Alefacept is a novel immunosuppressive agent that targets the CD2-LFA3 pathway. The CD2-LFA3 pathway is important in the function of T lymphocytes, cells that play important roles in immunity and are thought to contribute to disease in aplastic anemia. This Phase I/II study was fully approved by the Institutional Review Board of the Cleveland Clinic and conducted in patients with relapsed/refractory aplastic anemia.
A total of four patients were successfully enrolled in this trial. All four patients had refractory aplastic anemia. None of the patients had a PNH clone at presentation. Improvements in blood counts were noted in three out of the four patients. Side effects were very mild and included cough, sore throat, and nasal congestion in one patient and mild muscle aches in a second. All side effects were temporary and disappeared after 2 weeks of treatment. No severe side effects were reported. To date, three out of four patients who achieved improvements in blood counts continue to not require blood transfusions or any other immunosuppressive therapies such as cyclosporine. All four patients have not developed a PNH clone. In December 2011, Astellas Pharma US announced that the company has voluntarily discontinued the promotion, manufacturing, distribution and sales of alefacept because of business needs but not related to safety issues. In conclusion, targeting CD2-LFA-3 pathway using alefacept is a safe option for treating patients with relapsed/refractory aplastic anemia.
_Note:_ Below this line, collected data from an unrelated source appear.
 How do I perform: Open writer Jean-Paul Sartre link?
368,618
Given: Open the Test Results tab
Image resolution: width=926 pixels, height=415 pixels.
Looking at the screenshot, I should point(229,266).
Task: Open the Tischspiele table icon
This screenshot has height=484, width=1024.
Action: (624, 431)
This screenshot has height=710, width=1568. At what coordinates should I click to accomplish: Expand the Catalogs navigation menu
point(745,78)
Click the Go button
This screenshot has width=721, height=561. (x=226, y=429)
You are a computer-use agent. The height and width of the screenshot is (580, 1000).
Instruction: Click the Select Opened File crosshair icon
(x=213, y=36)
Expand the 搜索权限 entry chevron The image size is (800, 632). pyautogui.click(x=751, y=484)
Ramon Tiu is an Assistant Professor of Molecular Medicine at Cleveland Clinic Lerner College of Medicine of Case Western Reserve University and is associate staff in the Department of Translational Hematology and Oncology Research and Department of Hematologic Oncology and Blood Disorders at Cleveland Clinic. He completed his medical school training at the University of Santo Tomas Faculty of Medicine and Surgery in the Philippines and subsequently pursued internal medicine training at Cleveland Clinic from 2003-2006. He pursued further research training in experimental hematology as a bone marrow failure research fellow at Cleveland Clinic under the tutelage of Dr. Jaroslaw P. Maciejewski, which he continued throughout his fellowship training in hematology and oncology at the same institution. He is well published in the area of single nucleotide polymorphism arrays, especially in their clinical application in myeloid malignancies like myelodysplastic syndromes (MDS) and acute myeloid leukemia (AML). He is a young investigator awardee from the MDS Foundation and the Aplastic Anemia and MDS International Foundation and a prior recipient of a T32 research award from Case Western Reserve University. He is involved in both clinical and translational research, focusing mainly on the field of myeloproliferative neoplasms and bone marrow failure syndromes. His laboratory research team recently identified a gene called SF3B1 to be frequently mutated in cases of MDS with ring sideroblasts, specifically refractory anemia with ring sideroblasts (RARS) and RARS associated with marked thrombocytosis (RARS-T). SF3B1 is a gene involved in an important physiologic post-transcriptional process called splicing. This is an unprecedented finding, as this is the first time that the spliceosome machinery has been implicated as a possible cause in blood cancers, particularly in MDS. Recently, his research team showed the first experimental evidence linking SF3B1 dysfunction and the formation of ring sideroblast in MDS. He is also very active in conducting clinical trials in bone marrow failure syndromes and myeloproliferative neoplasms (MPNs) and an active clinician seeing patients with MDS, MDS/MPN overlap syndromes, MPNs and rare bone marrow failure conditions like Aplastic Anemia, PNH and LGL leukemia. He is board certified in Internal Medicine, Hematology and Oncology.